De acordo com as autoridades, a mulher levou a história tão a sério, que inclusive enviou fotos do suposto bebê recém-nascido para os colegas de trabalho, porém o disfarce caiu por terra quando em março uma pessoa da equipe viu a barriga falsa “saindo” da roupa e denunciou a situação.

Outro ponto que também levantou a questão foi o fato do bebê apresentar diferentes tons de pele dependendo das fotos. Robin chegou a inventar um pai da criança, com o nome Bran Otmembebwe, infomrou o Inspetor Geral do Escritório da Georgia.

A mulher chegou a ter sete semanas de folga do trabalho com toda a situação, após o suposto pai da criança enviar um email para o chefe dela dizendo que ela precisava fazer repouso segundo uma recomendação médica.

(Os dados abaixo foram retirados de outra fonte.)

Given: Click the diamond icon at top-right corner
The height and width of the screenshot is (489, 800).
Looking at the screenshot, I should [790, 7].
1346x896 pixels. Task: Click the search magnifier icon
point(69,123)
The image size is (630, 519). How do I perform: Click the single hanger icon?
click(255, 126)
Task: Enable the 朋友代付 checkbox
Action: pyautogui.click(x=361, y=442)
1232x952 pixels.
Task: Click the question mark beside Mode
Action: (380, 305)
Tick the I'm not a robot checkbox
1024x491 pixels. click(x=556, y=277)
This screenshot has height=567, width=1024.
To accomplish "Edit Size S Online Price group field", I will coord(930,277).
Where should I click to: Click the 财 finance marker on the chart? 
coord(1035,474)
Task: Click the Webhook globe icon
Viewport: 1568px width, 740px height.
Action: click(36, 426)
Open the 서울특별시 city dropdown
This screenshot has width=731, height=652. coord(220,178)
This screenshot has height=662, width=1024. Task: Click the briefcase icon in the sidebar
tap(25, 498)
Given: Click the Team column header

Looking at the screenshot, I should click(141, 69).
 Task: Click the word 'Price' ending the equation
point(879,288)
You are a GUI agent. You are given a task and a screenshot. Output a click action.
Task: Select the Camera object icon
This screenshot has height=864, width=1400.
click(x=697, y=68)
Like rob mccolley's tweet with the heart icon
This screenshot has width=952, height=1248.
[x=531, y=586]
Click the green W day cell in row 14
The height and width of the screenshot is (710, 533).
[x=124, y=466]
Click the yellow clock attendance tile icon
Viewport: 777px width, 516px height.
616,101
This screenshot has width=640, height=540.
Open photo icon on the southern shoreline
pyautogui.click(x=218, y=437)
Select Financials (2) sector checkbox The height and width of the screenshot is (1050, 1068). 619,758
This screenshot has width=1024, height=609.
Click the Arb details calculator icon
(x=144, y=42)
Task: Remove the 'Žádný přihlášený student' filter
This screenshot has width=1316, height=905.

Uma mulher usou uma barriga falsa para se passar por grávida e conseguir folga no trabalho
Uma mulher usou uma barriga falsa para se passar por grávida e conseguir folga no trabalho (Foto: reprodução/Daily Mail)

As informações foram fornecidas ao site Daily Mail. As suspeitas que começaram dois meses antes dela “dar à luz” foram confirmadas pelos investigadores, que também descobriram não existir nenhum Bran Otmembebwe.

A mulher, que atuava no serviço público, ganhava cerca de 516 mil reais por ano. Ela resignou ao cargo e o caso segue sob investigação, com a possibilidade de Robin pegar 10 anos de prisão por identidade falsa e mais de 5 anos por dar falsos testemunhos, além de uma multa que pode superar 700 mil reais.